Collected data
↓↓↓

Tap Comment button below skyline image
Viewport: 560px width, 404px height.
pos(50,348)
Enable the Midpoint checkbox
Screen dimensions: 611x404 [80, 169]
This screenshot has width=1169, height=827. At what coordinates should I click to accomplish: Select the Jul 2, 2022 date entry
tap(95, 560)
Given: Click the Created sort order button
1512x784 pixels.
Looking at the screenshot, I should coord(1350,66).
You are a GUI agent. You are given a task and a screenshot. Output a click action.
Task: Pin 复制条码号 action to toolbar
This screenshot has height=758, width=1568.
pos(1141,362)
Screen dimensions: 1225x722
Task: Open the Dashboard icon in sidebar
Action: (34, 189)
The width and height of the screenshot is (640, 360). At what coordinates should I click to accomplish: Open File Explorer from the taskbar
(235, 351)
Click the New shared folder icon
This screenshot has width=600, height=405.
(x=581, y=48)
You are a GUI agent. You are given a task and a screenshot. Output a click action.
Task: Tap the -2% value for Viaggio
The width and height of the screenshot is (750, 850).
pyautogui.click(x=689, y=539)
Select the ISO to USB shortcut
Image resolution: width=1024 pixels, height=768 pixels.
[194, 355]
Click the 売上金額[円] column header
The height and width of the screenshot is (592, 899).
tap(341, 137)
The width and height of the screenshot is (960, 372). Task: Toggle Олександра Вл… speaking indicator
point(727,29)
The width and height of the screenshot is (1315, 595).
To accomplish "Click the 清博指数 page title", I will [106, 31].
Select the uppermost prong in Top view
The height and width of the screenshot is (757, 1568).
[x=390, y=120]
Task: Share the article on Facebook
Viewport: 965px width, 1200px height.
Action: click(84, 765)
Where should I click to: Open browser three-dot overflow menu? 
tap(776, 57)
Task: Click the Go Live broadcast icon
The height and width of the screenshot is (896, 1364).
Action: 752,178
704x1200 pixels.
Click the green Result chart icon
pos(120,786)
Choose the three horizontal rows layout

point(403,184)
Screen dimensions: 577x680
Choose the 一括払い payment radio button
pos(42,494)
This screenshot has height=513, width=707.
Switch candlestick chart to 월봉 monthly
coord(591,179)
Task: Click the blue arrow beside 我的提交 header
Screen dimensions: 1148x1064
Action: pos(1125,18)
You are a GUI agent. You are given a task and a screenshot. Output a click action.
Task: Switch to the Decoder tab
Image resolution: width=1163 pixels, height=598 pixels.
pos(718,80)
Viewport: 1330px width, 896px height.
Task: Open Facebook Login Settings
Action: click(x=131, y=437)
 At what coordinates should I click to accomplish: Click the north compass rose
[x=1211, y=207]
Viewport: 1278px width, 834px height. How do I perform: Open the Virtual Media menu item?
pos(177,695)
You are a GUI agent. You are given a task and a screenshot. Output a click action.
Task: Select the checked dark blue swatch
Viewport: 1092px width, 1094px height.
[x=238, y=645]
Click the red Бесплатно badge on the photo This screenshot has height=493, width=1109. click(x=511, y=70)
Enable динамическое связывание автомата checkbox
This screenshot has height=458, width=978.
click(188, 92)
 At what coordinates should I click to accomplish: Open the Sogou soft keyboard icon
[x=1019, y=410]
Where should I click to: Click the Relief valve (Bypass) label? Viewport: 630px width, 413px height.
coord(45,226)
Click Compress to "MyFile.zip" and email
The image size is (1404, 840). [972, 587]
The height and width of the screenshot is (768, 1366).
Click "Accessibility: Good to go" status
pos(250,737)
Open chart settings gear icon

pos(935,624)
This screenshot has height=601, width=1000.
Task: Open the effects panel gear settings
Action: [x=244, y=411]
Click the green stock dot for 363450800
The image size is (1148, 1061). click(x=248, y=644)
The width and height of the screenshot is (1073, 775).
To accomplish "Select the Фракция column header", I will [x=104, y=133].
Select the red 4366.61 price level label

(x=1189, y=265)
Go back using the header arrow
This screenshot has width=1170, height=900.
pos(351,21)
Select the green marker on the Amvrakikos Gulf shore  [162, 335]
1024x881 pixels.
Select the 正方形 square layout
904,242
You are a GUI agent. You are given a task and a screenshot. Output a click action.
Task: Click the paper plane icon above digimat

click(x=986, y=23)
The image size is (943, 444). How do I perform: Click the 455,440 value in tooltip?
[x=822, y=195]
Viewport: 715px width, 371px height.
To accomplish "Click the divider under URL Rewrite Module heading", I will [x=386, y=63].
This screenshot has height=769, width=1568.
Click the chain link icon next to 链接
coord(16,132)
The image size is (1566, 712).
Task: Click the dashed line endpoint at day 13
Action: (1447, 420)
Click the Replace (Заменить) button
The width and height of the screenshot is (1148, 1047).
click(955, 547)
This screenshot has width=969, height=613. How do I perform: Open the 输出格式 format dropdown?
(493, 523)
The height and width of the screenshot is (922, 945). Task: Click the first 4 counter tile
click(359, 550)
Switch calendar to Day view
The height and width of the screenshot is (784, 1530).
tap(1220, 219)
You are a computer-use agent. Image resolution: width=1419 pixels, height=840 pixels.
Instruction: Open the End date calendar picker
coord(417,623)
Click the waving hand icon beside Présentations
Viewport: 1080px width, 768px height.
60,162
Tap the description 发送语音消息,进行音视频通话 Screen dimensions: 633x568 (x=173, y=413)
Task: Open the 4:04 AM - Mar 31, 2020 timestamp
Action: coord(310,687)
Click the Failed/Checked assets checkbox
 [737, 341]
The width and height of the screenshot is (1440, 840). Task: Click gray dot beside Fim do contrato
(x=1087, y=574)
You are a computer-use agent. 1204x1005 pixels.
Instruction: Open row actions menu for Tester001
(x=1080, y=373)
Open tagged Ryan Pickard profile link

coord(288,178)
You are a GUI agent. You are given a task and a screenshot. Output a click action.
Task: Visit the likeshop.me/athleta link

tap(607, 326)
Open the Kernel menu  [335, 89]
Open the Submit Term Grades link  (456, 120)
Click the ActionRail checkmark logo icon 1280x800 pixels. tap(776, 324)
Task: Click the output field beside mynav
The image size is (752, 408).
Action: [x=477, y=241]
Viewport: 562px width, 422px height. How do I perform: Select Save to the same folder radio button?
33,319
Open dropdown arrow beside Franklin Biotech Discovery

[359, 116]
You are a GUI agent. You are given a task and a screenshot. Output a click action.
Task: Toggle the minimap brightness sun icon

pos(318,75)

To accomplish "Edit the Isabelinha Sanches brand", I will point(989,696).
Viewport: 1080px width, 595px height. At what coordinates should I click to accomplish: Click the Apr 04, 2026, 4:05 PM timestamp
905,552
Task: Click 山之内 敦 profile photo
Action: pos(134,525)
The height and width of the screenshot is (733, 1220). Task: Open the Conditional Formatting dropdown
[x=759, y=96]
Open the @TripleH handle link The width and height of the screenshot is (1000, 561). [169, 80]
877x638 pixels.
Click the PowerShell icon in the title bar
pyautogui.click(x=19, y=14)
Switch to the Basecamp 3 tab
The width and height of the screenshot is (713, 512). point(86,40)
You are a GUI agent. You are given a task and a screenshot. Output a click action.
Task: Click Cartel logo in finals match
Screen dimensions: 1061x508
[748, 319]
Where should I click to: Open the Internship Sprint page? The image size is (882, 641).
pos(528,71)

↑↑↑

■ What you will do
What is needed is an exact copy of the lines above, from the one containing "The width and height of the screenshot is (750, 850)." through the one containing "Task: Share the article on Facebook", with nothing added.

■ Written answer
The width and height of the screenshot is (750, 850).
pyautogui.click(x=689, y=539)
Select the ISO to USB shortcut
Image resolution: width=1024 pixels, height=768 pixels.
[194, 355]
Click the 売上金額[円] column header
The height and width of the screenshot is (592, 899).
tap(341, 137)
The width and height of the screenshot is (960, 372). Task: Toggle Олександра Вл… speaking indicator
point(727,29)
The width and height of the screenshot is (1315, 595).
To accomplish "Click the 清博指数 page title", I will [106, 31].
Select the uppermost prong in Top view
The height and width of the screenshot is (757, 1568).
[x=390, y=120]
Task: Share the article on Facebook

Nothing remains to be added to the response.